The northeastern city of Harbin was shrouded in thick smog for several days late last month, with schools and airport shut and poor visibility forcing some ground transport to a halt.
Xie said China remains a developing country, adding that it has only recently reached a per capita GDP of US$6,000 and still has about 90 million people living below the poverty line.
The upcoming ministerial-level Warsaw Climate Change Conference comes ahead of a 2015 deadline for signing a United Nations deal that would enter force in 2020 and for the first time bind all the world’s nations to measurable targets for curbing the greenhouse gas emissions widely blamed for global warming.
“The Chinese delegation is open to the new agreement and we do hope the new agreement can also help the international community to tackle climate change,” Xie said.
But he cited statistics to show that from the Industrial Revolution to 2010 emissions from developed countries accounted for 70 percent of the global total.
Rich countries should fulfil their financial pledges — such as providing US$30 billion by 2013 and US$100 billion a year by 2020 — to help the developing world address climate change, he said.
“We know that developed countries now indeed face some financial difficulties, but despite that they still need to make good on the promises they have made and deliver their obligations,” he said. “That is the foundation for building political mutual trust between us.”
Violation tip-offs up 20%
China’s environmental watchdog said yesterday that it dealt with 179 tip-offs on environmental pollution in July, a 20 percent jump from June.
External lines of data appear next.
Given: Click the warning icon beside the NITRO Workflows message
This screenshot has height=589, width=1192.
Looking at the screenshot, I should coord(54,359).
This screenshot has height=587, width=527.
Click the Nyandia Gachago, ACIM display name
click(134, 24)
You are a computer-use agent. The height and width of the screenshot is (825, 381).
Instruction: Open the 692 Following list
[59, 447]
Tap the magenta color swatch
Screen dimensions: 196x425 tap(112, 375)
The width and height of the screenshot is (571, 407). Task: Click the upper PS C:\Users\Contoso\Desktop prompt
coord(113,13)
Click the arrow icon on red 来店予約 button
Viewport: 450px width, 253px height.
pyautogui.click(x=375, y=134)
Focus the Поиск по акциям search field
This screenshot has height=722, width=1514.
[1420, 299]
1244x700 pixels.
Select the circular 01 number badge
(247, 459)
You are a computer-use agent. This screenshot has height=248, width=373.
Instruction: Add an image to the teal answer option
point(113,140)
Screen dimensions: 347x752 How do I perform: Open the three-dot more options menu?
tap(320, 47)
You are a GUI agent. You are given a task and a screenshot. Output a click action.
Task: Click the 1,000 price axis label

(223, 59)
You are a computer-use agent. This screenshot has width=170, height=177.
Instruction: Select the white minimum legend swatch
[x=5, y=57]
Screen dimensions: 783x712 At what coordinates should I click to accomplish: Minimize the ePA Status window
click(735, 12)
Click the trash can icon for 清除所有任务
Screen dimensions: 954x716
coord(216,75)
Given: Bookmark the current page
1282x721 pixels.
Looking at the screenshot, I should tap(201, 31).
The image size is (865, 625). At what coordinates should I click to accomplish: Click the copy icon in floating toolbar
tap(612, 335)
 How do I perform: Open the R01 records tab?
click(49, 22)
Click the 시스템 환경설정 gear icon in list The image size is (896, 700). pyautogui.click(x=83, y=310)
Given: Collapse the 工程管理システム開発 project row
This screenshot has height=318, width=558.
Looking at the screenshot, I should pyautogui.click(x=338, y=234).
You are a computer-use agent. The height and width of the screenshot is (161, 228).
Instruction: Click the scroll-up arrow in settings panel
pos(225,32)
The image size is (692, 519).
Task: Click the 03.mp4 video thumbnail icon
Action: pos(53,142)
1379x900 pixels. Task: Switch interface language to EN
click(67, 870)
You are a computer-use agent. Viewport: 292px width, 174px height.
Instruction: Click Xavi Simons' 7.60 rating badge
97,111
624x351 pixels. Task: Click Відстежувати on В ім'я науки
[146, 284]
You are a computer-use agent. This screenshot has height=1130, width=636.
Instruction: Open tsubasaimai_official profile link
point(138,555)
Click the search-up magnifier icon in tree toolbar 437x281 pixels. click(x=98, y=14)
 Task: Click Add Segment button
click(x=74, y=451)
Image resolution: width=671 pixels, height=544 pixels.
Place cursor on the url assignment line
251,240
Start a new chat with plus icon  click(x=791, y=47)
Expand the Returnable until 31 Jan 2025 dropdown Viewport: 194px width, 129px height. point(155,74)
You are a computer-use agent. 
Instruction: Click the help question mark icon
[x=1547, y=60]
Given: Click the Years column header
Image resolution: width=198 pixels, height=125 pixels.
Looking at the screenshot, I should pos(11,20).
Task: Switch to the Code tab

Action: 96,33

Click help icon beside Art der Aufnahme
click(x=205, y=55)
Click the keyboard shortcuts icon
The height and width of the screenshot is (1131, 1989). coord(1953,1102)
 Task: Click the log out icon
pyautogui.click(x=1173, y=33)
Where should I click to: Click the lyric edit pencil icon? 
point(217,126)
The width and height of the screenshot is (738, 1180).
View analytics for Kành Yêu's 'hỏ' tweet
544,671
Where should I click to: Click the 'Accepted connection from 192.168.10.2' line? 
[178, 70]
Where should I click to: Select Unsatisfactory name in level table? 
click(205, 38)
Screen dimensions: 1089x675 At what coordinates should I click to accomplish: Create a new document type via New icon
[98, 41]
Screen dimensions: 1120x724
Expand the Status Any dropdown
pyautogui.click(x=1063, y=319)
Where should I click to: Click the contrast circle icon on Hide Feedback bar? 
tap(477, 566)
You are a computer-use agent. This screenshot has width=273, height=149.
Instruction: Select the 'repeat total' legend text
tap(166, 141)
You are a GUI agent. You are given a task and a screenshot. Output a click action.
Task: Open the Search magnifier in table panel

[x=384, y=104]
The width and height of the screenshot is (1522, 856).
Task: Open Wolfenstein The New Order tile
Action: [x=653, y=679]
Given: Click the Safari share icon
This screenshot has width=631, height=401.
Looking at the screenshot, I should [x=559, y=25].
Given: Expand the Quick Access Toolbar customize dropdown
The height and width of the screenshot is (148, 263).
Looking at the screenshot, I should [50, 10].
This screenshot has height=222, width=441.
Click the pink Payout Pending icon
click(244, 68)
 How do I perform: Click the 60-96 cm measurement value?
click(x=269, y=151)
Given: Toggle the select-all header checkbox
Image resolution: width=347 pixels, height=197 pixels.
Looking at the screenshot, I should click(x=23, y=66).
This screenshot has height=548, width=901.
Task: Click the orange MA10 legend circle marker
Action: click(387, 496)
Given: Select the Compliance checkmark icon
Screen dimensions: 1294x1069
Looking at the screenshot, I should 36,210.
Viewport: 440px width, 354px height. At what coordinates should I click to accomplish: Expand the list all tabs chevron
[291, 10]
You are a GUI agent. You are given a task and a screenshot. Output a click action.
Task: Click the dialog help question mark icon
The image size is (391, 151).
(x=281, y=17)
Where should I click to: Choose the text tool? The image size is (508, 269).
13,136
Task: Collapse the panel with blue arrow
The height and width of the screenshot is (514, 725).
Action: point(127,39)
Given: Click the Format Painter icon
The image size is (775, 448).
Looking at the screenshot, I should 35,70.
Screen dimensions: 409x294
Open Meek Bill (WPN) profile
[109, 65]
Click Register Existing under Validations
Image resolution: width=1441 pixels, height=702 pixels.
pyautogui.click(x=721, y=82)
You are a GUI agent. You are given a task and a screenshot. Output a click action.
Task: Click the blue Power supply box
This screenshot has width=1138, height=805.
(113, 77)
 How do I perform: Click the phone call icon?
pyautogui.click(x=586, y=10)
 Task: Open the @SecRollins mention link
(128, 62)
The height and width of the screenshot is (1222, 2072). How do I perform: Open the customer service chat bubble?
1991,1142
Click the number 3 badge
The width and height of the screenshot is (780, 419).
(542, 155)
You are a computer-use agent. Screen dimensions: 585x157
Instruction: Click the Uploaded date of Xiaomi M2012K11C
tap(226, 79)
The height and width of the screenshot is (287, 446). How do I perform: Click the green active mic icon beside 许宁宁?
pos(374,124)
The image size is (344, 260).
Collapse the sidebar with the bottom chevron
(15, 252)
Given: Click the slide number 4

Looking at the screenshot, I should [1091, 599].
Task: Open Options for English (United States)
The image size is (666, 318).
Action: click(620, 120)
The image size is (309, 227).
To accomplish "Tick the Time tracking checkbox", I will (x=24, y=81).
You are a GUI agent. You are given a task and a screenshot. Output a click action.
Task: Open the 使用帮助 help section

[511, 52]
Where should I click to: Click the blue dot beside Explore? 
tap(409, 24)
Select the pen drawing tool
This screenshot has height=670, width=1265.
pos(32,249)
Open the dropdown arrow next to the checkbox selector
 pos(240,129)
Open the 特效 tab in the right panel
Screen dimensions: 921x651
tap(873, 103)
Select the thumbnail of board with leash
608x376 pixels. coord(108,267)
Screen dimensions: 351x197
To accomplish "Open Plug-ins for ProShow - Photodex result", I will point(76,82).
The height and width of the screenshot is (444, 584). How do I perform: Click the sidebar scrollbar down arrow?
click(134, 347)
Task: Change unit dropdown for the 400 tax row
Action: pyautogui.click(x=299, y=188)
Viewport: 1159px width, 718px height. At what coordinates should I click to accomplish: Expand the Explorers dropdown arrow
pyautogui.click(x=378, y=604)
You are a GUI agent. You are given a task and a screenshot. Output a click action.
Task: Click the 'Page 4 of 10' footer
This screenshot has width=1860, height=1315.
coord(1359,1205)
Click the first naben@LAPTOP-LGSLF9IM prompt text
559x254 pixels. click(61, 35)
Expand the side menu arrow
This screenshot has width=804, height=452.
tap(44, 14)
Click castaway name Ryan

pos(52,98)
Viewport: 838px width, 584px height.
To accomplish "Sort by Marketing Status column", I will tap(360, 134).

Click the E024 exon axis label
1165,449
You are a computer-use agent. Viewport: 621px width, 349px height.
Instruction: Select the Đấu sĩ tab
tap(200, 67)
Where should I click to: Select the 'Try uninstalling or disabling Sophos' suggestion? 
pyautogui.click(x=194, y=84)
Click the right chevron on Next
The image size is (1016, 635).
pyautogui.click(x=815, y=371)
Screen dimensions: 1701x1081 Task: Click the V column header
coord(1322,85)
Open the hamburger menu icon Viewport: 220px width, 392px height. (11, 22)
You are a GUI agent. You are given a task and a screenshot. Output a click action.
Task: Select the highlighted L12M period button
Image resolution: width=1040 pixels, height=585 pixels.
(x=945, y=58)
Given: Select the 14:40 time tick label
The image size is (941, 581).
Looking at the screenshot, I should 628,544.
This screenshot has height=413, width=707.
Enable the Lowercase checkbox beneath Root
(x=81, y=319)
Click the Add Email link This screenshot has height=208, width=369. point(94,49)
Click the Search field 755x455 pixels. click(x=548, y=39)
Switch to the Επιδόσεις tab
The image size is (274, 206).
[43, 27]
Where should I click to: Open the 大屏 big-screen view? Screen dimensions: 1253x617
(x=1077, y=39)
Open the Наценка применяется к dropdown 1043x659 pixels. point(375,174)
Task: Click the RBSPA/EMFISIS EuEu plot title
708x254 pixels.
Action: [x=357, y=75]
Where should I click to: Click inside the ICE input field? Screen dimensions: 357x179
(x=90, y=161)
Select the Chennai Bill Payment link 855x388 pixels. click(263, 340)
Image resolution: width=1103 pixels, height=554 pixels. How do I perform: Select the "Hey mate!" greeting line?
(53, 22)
Of the processed tip-offs, 155 were about environmental illegalities, which accounted for 87 percent of the reports, according to the Ministry of Environmental Protection.
The environmental watchdog in Hebei Province received 22 tip-offs, making it the province with the highest number of complaints. It was followed by the provinces of Shandong, Jiangsu and Guangdong, the ministry said in a statement.
All the complaints have been transferred to local environmental watchdogs for further investigation, the statement added.
Some 100 of the 179 tip-offs in July were related to air pollution, 31 were about water pollution and 28 were about noise pollution. The others concerned solid waste and construction projects that had not been properly approved.
Beijing cuts car sales quota
Beijing, long plagued by thick smog and heavy traffic, will slash the capital city’s new car sales quotas by almost 40 percent next year as it looks to curb vehicle emissions and hazardous levels of pollution, the city government website said.
The change in policy gives greater support for new, cleaner cars.
Over the next four years, Beijing will issue 150,000 new license plates annually, down from 240,000 each year now, according to the city government’s website. Car buyers must put on plates before they are allowed to drive on the roads.
That means Beijing’s new passenger vehicles sales during the 2014-2017 period will be capped at 600,000 units, few than the city’s vehicle sales in 2010 alone.
In addition, the government will allot a higher proportion of license plates every year to buyers of new-energy vehicles that need lower amounts of gasoline or use alternative energy.
8-year-old battling cancer
An eight-year-old girl has become China’s youngest lung cancer patient with doctors blaming it on pollution.
Feng Dongjie, a doctor at Jiangsu Cancer Hospital in Nanjing, said the girl, who lives near a major road, had been exposed to harmful particles for a long time.
Lung cancer cases among children are extremely rare, with the average age for diagnosis at about 70, according to the American Cancer Society. But the incidence of the disease has skyrocketed in China.
Shanghai’s Zhongshan Hospital has treated a 14-year-old lung cancer patient.
“The child has no family history of the disease ... It may be linked with gene mutation or air pollution,” Bai Chunxue, a Zhongshan Hospital doctor, told the Shanghai Evening Post.
Lung cancer deaths in China have multiplied more than four times over the past 30 years, the health ministry said. Cancer is now the leading cause of death in Beijing.